La tassa sulle transazioni finanziarie torna ad essere notizia. Anche se l'attualità greca è stata al centro della riunione dell'Eurogruppo tenutasi lo scorso lunedi a Bruxelles, i ministri dell'Economia e delle Finanze degli undici paesi che sostengono la tassazione delle transazioni finanziarie all'interno dell'Unione Europea, tra cui l'Italia, avevano in agenda di rilancaire la proposta, in modo che possa entrare in vigore nel 2016. All'inizio di gennaio, il presidente francese François Hollande, ha ripreso i negoziati ed ha proposto di ampliare la base imponibile della tassa per includere derivati, oltre ad azioni, ma applicando tassi molto bassi per evitare delocalizzazioni, uno dei rischi principali che presenta questa misura per i paesi che lo appoggiano. La nuova proposta, che ha anche il sostegno dell' Austria, lascerebbe fuori dal campo di applicazione della tassa di titoli obbligazioanri, un punto particolarmente controverso perché potrebbe creare problemi di liquidità nel mercato del debito sovrano.

L'opposizione di BusinessEurope

Da parte sua, l'associazione degli imprenditori europei BusinessEurope ha inviato venerdì scorso una lettera ai ministri della UE per chiedere loro di rinunciare ad applicare una tassa sulle transazioni finanziarie che "rischia di minare la strategia di investimento EU". Nella lettera, che è stata inviata anche al presidente della Commissione, Jean-Claude Juncker, ed ai responsabili degli affari economici, Jyrki Katainen e Pierre Moscovici, gli imprenditori sostengono che la tassa "aumenterà il costo di ottenere finanziamenti per gli investimenti in UE a causa dei maggiori costi di transazione e minore liquidità del mercato delle obbligazioni societarie e dei capitali ".

L'iniziativa avrà un "impatto sproporzionato sulle PMI" e "potrebbe distorcere il mercato unico", perché vi partecipano solo undici paesi.
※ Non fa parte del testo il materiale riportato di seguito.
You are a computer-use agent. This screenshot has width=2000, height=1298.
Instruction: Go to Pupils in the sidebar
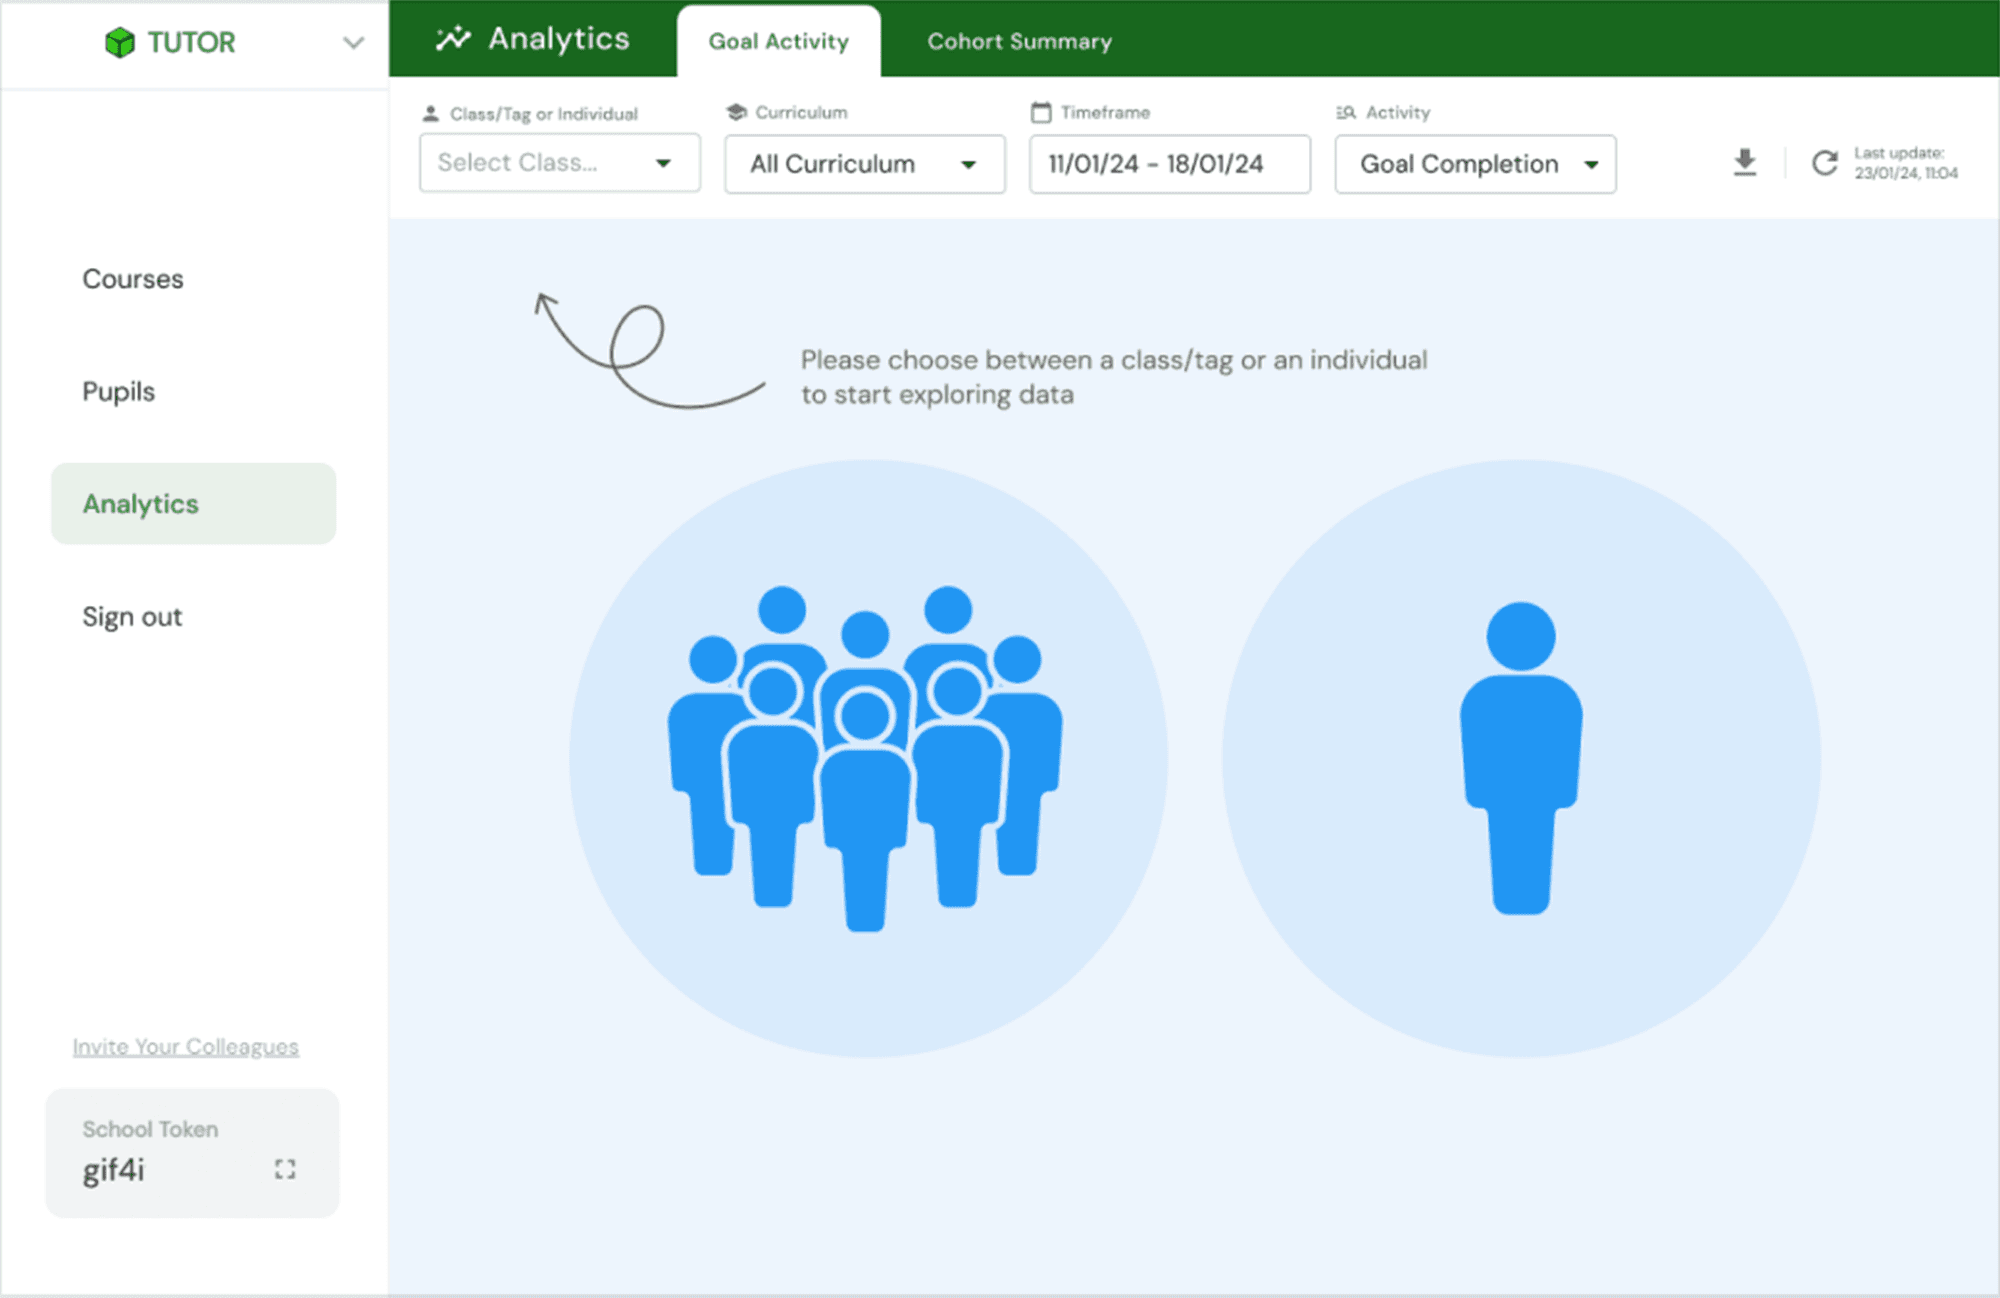[x=119, y=391]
Gli imprenditori si sono dichiarati particolarmente preoccupati per la possibilità che la tassa gravi sulle società che utilizzano derivati per coprire i rischi delle fluttuazioni del prezzo del petrolio o il valore dell'euro e segnalano che i fondi pensione finiranno per assumere una grande percentuale del costo della tassa. "Data la chiara evidenza del potenziale pericolo di una tassa sulle transazioni finanziarie per gli investimenti, la crescita e l'occupazione, vi invitiamo a ritirare la proposta," conclude la lettera.